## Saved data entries
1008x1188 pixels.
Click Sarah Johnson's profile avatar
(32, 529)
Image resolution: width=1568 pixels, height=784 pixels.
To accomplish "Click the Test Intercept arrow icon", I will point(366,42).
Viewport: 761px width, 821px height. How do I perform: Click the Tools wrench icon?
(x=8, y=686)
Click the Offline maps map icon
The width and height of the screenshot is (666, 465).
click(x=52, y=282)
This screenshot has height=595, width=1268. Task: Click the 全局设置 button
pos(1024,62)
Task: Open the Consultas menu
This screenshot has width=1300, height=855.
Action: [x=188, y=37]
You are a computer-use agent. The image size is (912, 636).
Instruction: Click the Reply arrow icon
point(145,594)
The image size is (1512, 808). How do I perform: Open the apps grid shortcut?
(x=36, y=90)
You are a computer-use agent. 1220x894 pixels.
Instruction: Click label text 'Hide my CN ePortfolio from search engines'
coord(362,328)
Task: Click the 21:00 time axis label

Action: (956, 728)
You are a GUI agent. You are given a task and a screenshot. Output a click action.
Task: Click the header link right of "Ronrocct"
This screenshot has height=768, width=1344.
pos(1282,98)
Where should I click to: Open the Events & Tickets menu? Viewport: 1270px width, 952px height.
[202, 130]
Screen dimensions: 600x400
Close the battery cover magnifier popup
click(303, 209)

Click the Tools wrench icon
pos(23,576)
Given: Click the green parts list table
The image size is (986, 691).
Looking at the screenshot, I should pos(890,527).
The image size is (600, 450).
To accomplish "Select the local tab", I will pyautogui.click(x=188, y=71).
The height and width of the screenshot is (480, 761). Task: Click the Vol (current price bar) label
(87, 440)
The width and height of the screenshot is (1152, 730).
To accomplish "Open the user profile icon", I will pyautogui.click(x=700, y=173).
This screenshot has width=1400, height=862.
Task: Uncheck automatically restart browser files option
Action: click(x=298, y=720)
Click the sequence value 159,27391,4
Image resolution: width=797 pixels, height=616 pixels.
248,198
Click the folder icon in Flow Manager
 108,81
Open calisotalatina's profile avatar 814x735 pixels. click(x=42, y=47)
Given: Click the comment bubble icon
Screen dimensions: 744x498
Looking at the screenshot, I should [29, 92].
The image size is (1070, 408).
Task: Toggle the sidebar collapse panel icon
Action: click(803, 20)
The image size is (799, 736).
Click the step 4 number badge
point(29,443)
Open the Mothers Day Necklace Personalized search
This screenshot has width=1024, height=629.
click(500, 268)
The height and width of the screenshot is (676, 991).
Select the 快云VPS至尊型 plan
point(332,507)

## WHAT YOU NEED TO DO
Show each line of the records above containing "computer".

## RESULT
You are a computer-use agent. The image size is (912, 636).
You are a computer-use agent. 1220x894 pixels.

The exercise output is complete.